BY ANDREW BERMAN | On April 15, the Landmarks Preservation Commission held a public meeting to present its draft proposed boundaries for a new South Village Historic District. This is a tremendously important step forward that the community fought for years to achieve, and is “Phase II” of the South Village Historic District first proposed by the Greenwich Village Society for Historic Preservation in 2006.
But in May the “draft” proposed boundaries will become the final proposed boundaries, after which it will be impossible to expand them further. So the next few weeks are critical to ensure that all sites in need of landmark protections are included, and there will still have some work to do.
In understanding how to proceed, it’s important to understand how we got here.
After designating the first phase of the South Village Historic District in 2010, the city halted further progress, in spite of promises to proceed. This most recent advance on “Phase II” is the result of a campaign calling upon the City Council not to approve the recent Hudson Square rezoning — which would increase development pressure upon the neighboring South Village — unless the city also agreed to move ahead with the entire proposed South Village Historic District as well.
• • •
• [TO BE DONE]:
(1) Repeat the rows from the line with "Where should I click to: Uncheck" to the line with "Action: tap(26, 67)", without the pictures.
(2) Carry on the text about the proposed South Village Historic District from the point where it stops.
• • •
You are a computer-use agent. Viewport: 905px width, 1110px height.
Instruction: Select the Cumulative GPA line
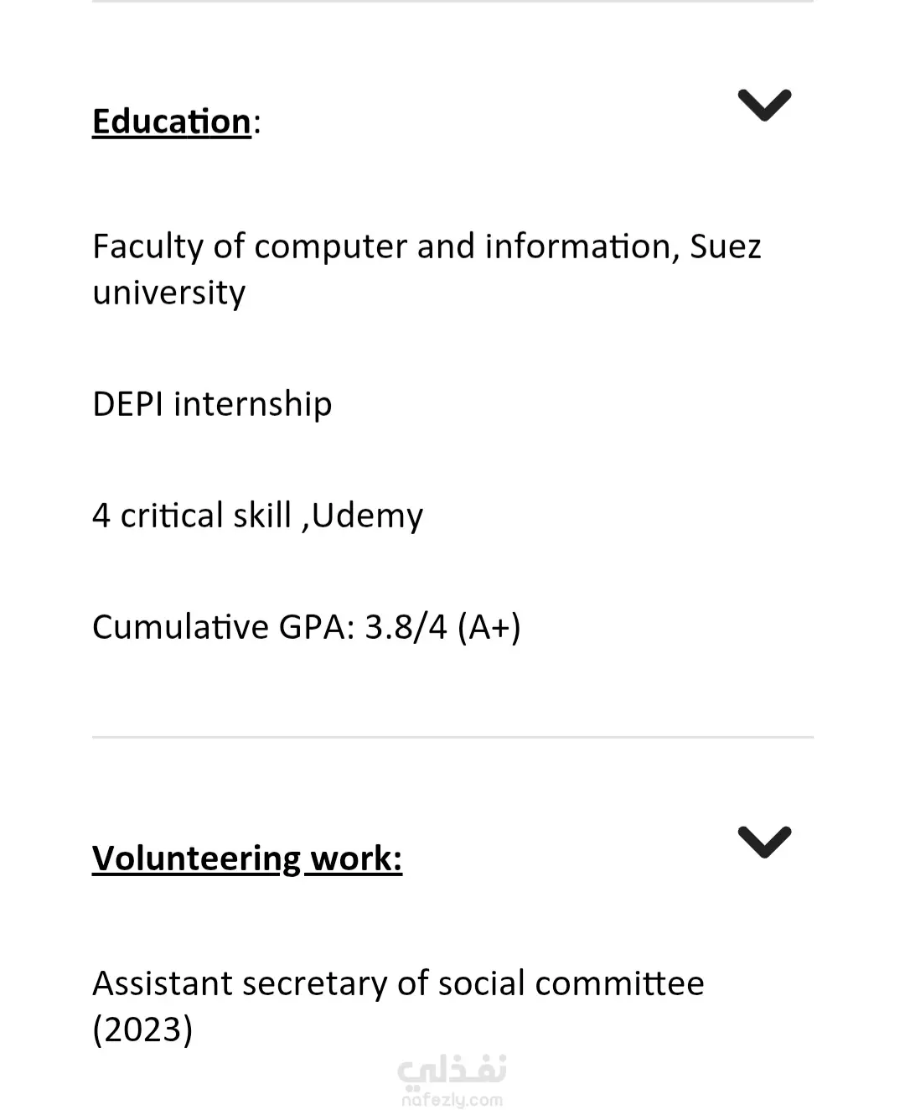pyautogui.click(x=306, y=627)
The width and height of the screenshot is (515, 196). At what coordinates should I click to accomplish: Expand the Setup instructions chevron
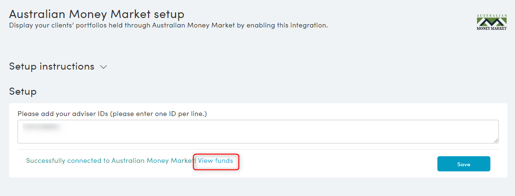[104, 67]
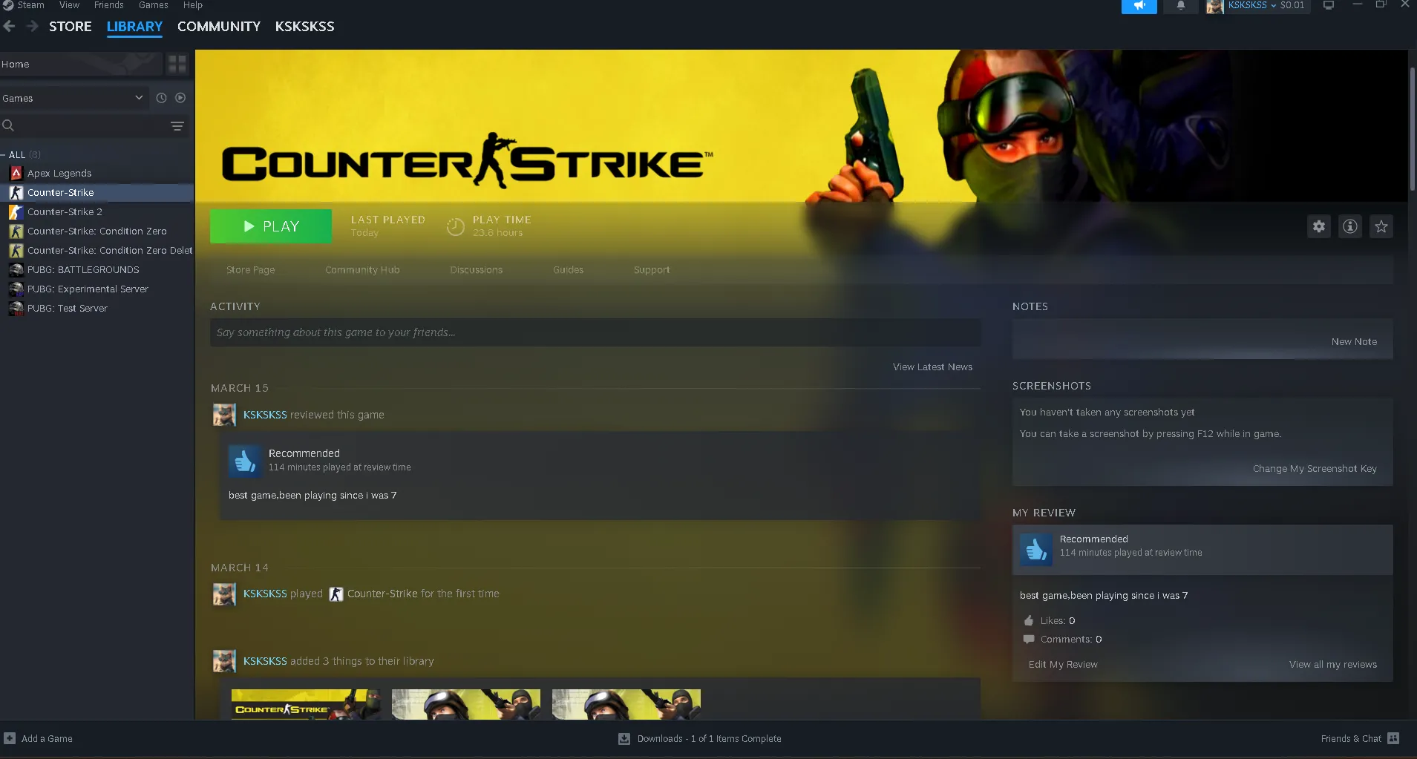Click the game info icon
The height and width of the screenshot is (759, 1417).
[1349, 226]
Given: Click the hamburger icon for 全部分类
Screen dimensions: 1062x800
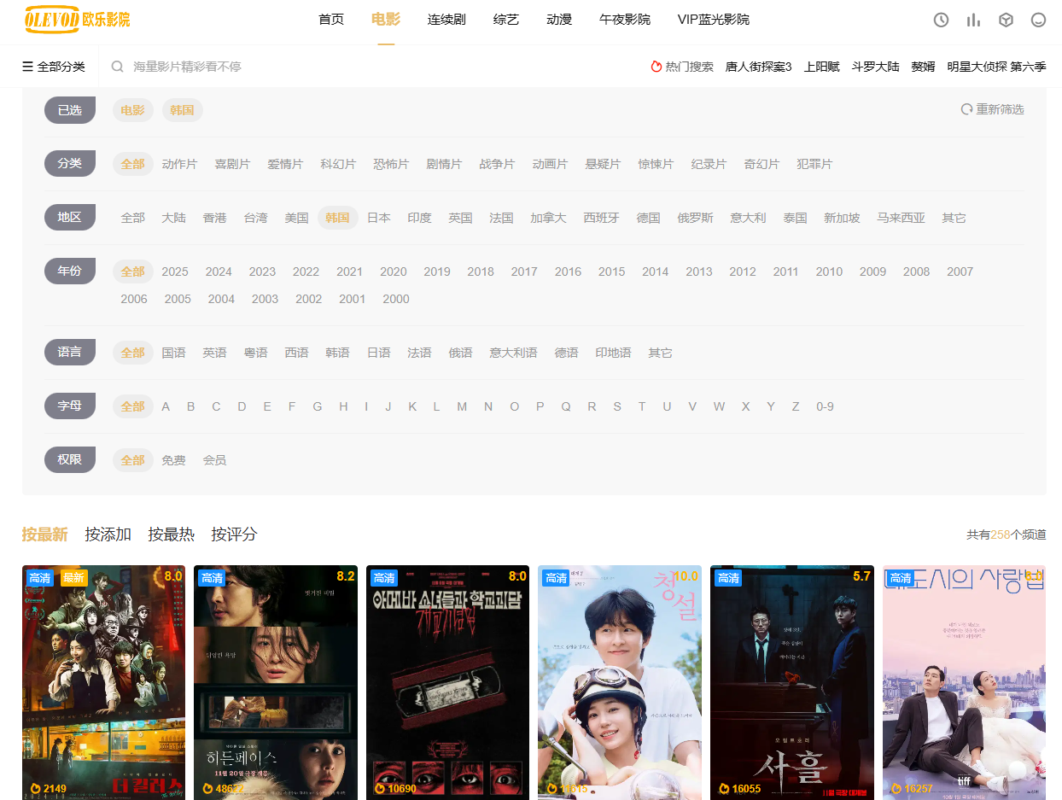Looking at the screenshot, I should coord(27,67).
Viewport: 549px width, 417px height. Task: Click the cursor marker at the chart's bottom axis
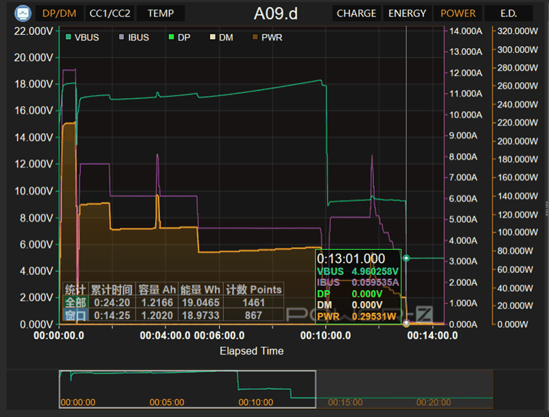407,323
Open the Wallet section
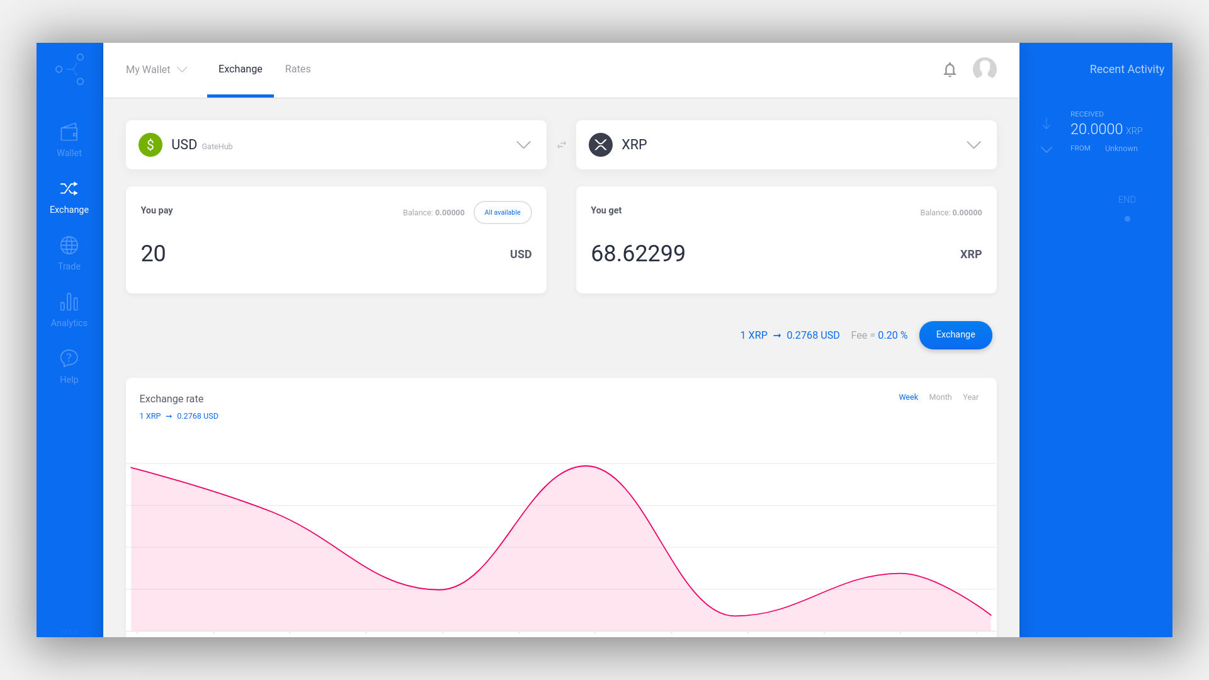The height and width of the screenshot is (680, 1209). click(x=69, y=140)
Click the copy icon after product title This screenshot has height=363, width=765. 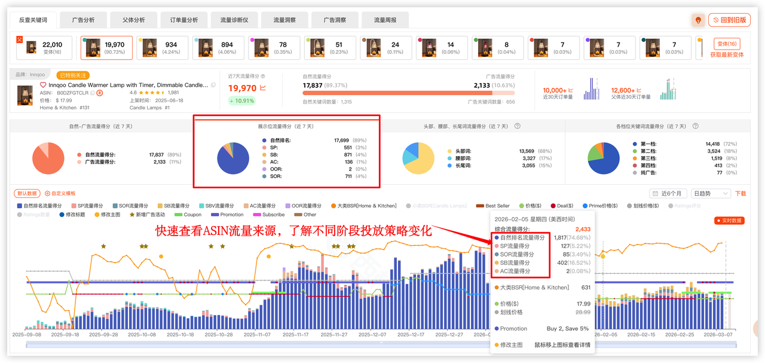(213, 86)
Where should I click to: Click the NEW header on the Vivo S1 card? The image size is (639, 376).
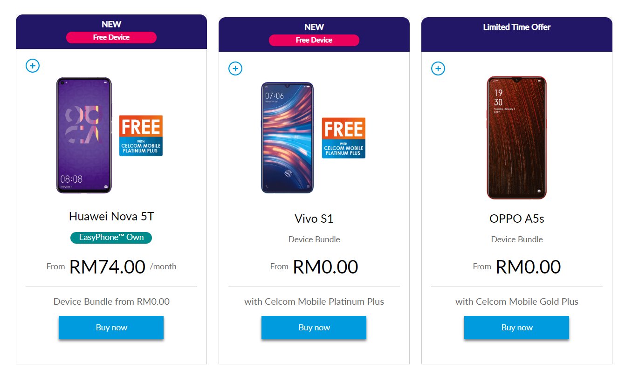pos(314,27)
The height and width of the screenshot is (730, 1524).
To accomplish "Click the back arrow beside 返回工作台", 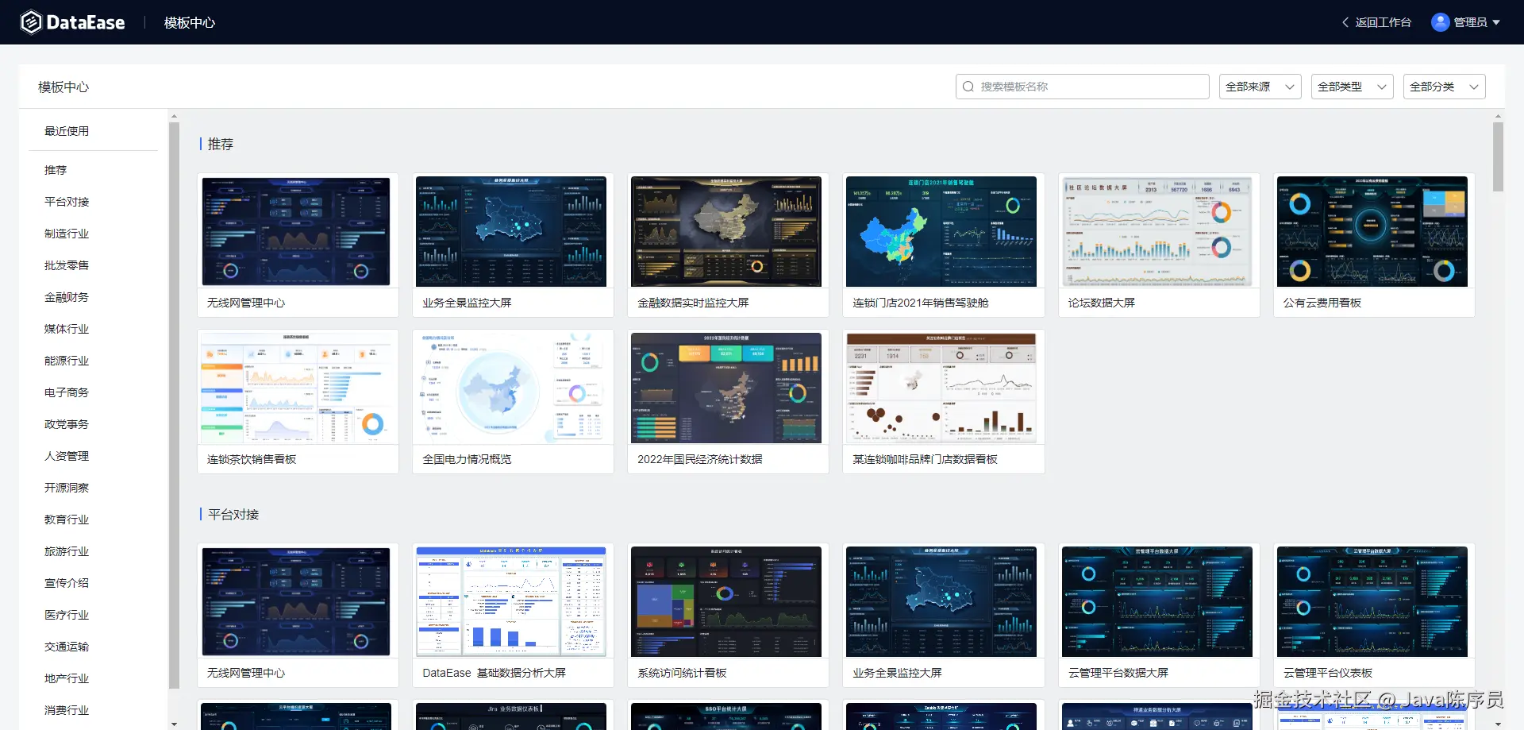I will point(1345,22).
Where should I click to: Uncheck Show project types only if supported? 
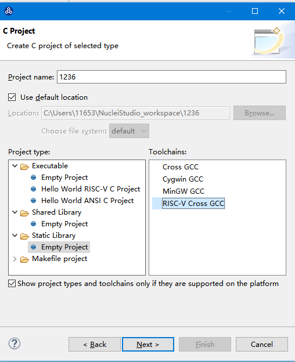click(12, 283)
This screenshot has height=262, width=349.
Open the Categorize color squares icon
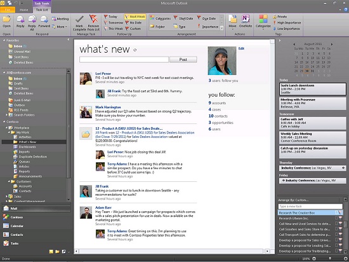click(x=263, y=19)
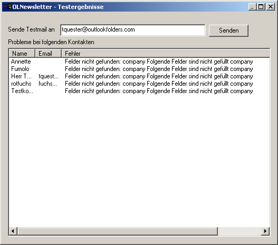Select the Fumolo contact row

(x=139, y=69)
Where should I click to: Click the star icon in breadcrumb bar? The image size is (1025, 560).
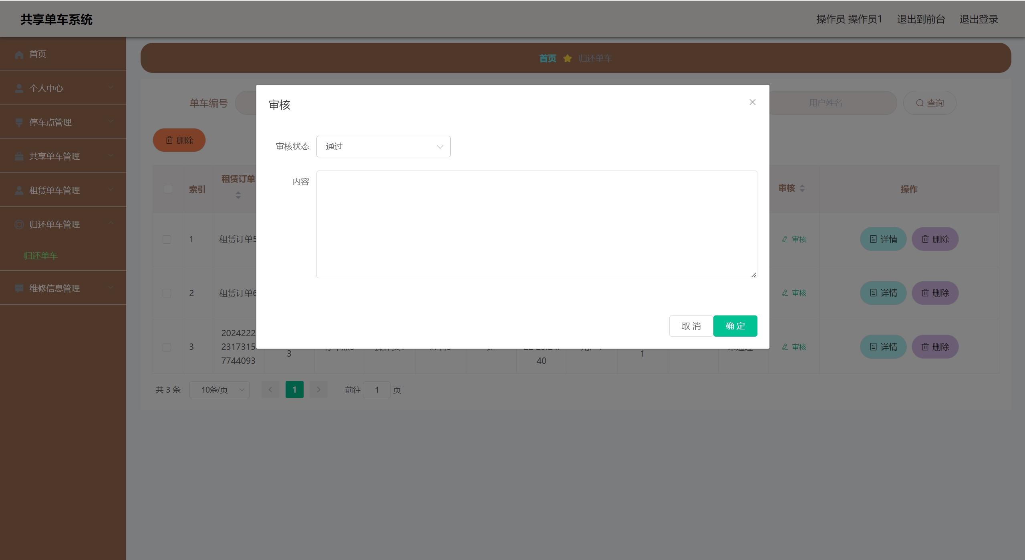(x=567, y=58)
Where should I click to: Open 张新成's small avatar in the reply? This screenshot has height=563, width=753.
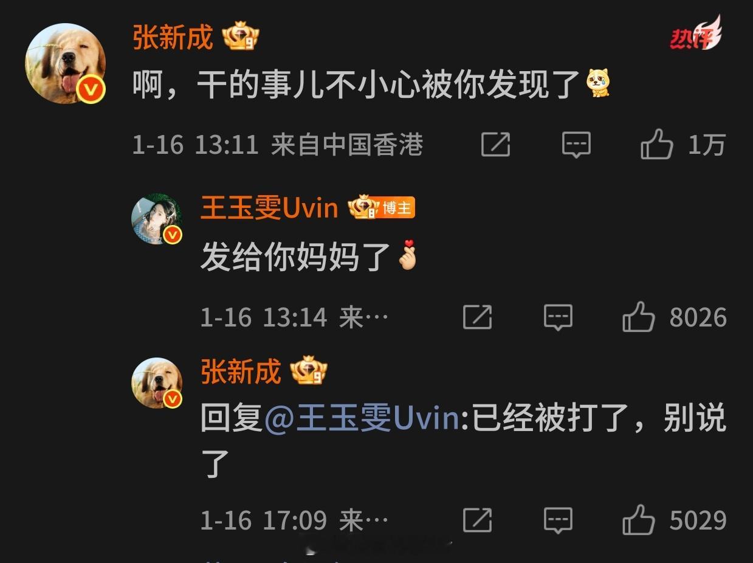coord(157,382)
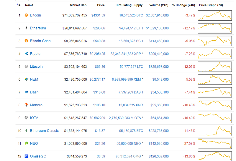The image size is (236, 161).
Task: Click the Litecoin grey coin icon
Action: tap(26, 67)
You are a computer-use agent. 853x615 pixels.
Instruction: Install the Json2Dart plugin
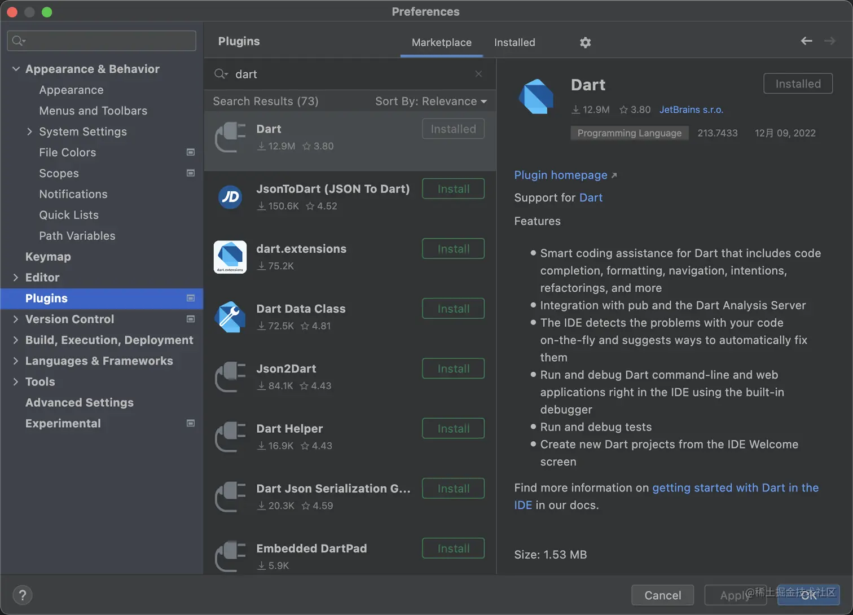point(453,368)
• • •
• [TASK RESULTS]:
(1)
Where should I click to: Uncheck Show project types only if supported? 
click(12, 283)
This screenshot has height=262, width=349.
Open the Categorize color squares icon
click(x=263, y=19)
Select the Fumolo contact row

(x=139, y=69)
Where should I click to: Click the star icon in breadcrumb bar? The image size is (1025, 560).
(x=567, y=58)
Where should I click to: Open 张新成's small avatar in the reply? This screenshot has height=563, width=753.
coord(157,382)
The image size is (236, 161).
Task: Click the Litecoin grey coin icon
Action: tap(26, 67)

(2)
The Landmarks Preservation Commission recently released this map, showing the boundaries it is considering for the South Village Historic District’s “Phase II.” The proposed district includes 240 properties, but omits three others that must be included, according to the talking point’s writer.
Council Speaker Christine Quinn approved the full rezoning for Hudson Square, but got just a partial South Village landmarking commitment from the city. The city agreed to vote, before the end of 2013, on landmarking the remaining section of the South Village north of Houston St., with boundaries to be determined later, and to “survey,” but not designate, the area south of Houston St.
The draft boundaries then presented by L.P.C on April 15 were broad, and include about 85 percent of the non-landmarked properties in the Phase II area we proposed for designation. But some key sites have been noticeably left out, including two New York University sites with enormous development potential.
It’s now or never for preserving these sites, so it’s imperative that we push to get them included in the district. But it is especially incumbent upon Speaker Quinn, who brokered this partial landmarking deal and also led the City Council’s approval last year of N.Y.U.’s massive Village expansion plan, to ensure that these originally proposed sites, including those owned by N.Y.U., are landmarked by the city.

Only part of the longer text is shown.